**Aim of the task:** Of all the entries below, only the lines from the one with "Screen dimensions: 1280x720" up to and including the one with "Given: Click the Update Manager refresh icon" are to be duplicated exactly.

**** Dataset records

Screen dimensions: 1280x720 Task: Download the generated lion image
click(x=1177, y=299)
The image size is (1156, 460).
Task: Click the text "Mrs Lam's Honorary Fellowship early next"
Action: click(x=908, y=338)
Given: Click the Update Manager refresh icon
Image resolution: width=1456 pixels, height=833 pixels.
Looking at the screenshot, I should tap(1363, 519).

********
**** Dataset records

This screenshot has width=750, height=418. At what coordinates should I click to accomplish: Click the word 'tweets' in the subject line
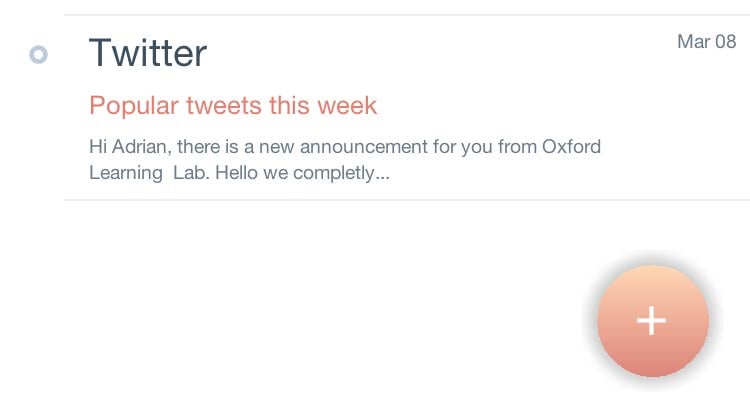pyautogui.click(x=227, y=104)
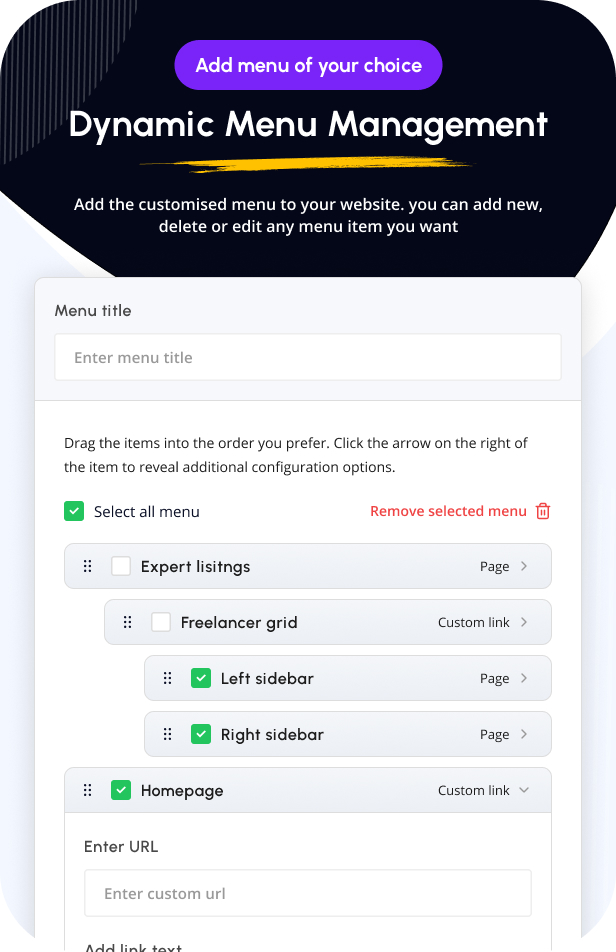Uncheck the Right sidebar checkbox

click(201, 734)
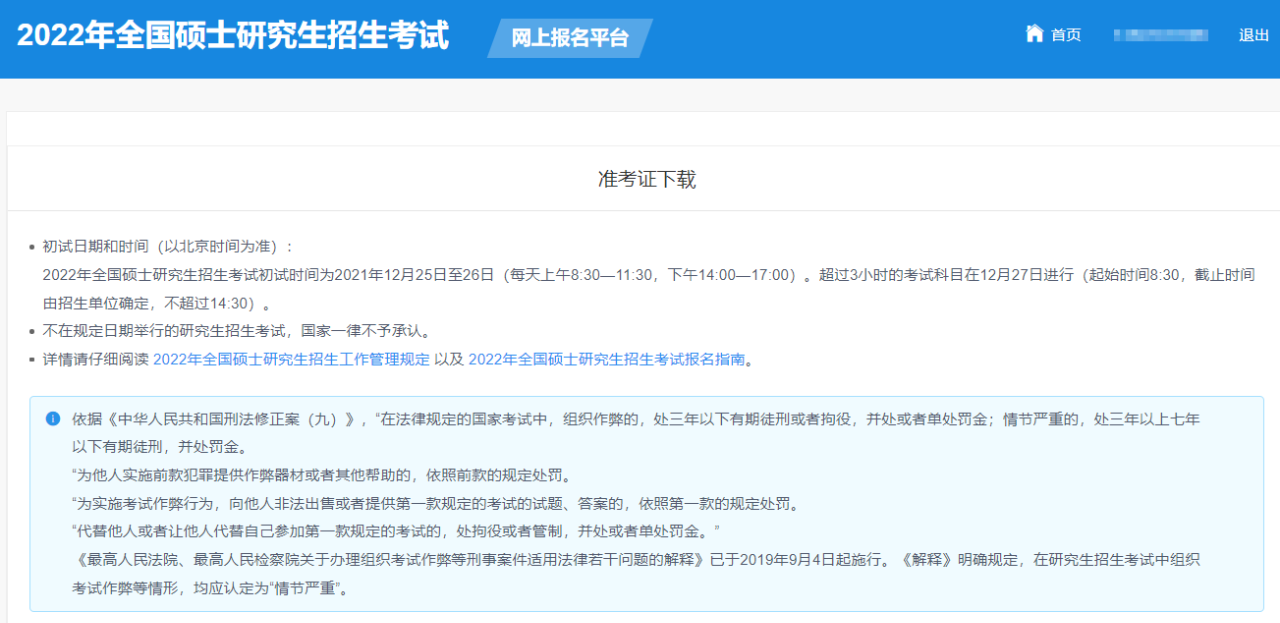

********

**Written answer:**
Screen dimensions: 1280x720 Task: Download the generated lion image
click(x=1177, y=299)
The image size is (1156, 460).
Task: Click the text "Mrs Lam's Honorary Fellowship early next"
Action: click(x=908, y=338)
Given: Click the Update Manager refresh icon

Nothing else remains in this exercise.